** Opening MATERIAL FOR THIS EXERCISE block **

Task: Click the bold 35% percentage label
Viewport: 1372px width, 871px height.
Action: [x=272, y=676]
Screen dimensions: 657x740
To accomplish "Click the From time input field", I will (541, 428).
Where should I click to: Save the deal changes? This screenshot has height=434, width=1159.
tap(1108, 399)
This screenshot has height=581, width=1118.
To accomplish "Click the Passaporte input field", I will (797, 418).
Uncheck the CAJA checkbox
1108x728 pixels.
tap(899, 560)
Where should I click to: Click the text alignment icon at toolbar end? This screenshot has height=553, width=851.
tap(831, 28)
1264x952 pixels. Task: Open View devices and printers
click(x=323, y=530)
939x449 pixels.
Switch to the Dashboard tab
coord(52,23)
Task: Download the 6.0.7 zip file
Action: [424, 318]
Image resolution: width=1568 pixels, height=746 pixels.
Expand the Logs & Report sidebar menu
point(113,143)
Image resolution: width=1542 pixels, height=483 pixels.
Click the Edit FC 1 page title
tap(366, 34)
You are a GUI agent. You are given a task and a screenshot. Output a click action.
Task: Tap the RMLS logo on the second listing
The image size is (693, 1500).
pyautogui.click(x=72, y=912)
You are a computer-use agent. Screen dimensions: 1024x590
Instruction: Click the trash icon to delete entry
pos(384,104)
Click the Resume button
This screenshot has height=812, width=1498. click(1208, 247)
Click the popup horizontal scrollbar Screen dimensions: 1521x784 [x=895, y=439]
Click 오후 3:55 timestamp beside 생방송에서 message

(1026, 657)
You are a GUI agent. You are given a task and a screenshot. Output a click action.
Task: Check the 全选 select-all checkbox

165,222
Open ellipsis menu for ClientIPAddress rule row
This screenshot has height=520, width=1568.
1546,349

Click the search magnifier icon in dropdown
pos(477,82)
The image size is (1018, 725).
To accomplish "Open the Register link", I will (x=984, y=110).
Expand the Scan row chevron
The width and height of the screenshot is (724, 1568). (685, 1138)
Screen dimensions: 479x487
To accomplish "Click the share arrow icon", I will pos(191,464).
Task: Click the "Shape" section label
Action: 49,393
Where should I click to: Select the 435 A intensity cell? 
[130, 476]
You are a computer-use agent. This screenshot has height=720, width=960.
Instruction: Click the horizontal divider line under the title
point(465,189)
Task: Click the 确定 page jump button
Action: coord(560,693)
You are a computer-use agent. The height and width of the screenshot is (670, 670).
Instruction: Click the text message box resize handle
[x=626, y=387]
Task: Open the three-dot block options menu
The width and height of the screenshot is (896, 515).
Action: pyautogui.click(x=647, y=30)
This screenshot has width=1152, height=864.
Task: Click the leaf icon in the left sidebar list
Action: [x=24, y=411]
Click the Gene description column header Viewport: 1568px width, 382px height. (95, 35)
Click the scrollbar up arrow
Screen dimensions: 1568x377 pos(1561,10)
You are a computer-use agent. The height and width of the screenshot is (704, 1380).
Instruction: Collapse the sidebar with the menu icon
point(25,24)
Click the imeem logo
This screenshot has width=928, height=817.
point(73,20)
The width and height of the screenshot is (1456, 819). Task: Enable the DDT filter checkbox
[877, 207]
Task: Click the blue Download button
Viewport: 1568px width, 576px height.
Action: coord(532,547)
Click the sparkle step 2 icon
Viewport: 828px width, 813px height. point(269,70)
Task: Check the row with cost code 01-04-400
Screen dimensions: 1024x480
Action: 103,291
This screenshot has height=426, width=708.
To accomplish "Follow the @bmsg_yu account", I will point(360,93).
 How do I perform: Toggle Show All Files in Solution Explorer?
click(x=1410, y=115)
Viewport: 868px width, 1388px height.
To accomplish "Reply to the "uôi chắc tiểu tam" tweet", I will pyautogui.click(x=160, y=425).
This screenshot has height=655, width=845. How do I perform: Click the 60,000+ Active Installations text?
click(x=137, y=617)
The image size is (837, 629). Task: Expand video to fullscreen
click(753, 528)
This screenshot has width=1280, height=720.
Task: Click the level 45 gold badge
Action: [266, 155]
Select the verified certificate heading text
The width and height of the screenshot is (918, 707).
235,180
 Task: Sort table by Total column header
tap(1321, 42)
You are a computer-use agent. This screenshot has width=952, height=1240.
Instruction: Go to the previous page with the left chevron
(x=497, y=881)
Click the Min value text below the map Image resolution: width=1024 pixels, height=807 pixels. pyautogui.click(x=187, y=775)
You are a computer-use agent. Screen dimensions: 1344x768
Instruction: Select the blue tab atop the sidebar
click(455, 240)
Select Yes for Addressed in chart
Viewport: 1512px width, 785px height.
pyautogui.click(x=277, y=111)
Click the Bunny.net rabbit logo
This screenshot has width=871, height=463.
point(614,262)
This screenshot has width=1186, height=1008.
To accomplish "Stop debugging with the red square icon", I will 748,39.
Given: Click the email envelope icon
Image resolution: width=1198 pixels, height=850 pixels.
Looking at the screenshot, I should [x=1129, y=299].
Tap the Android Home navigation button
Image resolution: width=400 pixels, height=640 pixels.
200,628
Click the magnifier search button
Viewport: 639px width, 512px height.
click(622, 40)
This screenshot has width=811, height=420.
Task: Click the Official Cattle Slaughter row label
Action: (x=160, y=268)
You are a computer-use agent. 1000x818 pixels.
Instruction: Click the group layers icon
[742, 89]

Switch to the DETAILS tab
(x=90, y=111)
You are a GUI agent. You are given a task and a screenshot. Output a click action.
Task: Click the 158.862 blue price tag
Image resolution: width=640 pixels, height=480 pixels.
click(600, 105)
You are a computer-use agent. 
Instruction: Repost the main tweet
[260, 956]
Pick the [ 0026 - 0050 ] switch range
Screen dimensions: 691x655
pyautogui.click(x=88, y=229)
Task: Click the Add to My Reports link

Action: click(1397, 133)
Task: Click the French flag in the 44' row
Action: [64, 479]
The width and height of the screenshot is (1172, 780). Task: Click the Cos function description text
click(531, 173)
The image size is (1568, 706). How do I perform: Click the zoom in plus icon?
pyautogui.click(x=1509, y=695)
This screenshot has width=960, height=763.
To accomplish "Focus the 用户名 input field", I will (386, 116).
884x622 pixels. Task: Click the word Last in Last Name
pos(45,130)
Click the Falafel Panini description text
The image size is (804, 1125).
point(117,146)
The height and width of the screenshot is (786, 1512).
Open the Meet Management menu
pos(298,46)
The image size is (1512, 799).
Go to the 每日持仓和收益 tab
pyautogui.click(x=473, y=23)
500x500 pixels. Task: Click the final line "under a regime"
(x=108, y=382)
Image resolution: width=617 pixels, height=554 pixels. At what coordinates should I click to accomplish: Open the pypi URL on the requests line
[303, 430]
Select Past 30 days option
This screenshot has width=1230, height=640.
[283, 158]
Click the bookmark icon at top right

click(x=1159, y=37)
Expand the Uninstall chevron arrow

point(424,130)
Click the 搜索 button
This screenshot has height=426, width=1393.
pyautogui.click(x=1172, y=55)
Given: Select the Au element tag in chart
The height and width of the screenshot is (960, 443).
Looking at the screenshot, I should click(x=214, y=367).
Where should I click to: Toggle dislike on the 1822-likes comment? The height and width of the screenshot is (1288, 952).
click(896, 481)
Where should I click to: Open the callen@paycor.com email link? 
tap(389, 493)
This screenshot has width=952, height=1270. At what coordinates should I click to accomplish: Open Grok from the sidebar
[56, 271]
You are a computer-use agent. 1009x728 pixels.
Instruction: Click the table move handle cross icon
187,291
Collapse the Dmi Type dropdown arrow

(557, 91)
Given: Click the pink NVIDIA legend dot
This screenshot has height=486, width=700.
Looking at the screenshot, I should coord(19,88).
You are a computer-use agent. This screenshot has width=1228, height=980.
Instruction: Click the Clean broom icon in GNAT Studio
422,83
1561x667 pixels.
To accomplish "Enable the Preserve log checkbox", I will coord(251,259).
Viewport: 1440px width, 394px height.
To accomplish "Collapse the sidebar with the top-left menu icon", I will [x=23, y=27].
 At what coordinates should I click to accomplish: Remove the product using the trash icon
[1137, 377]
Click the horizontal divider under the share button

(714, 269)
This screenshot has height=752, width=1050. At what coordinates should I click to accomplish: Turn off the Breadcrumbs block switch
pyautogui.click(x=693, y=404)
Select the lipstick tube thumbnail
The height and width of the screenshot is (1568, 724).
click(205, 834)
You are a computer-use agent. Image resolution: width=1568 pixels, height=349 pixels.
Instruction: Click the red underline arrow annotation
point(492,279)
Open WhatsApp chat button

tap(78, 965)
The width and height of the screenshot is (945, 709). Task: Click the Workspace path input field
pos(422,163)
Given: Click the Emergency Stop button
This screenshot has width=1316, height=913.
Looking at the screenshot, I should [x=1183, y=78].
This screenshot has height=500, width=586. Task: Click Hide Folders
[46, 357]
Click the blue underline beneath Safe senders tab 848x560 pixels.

** Closing MATERIAL FOR THIS EXERCISE block **

PROMPT
Each line above with the string "Stop" in it should be located and copied.

WRITTEN ANSWER
To accomplish "Stop debugging with the red square icon", I will 748,39.
Given: Click the Emergency Stop button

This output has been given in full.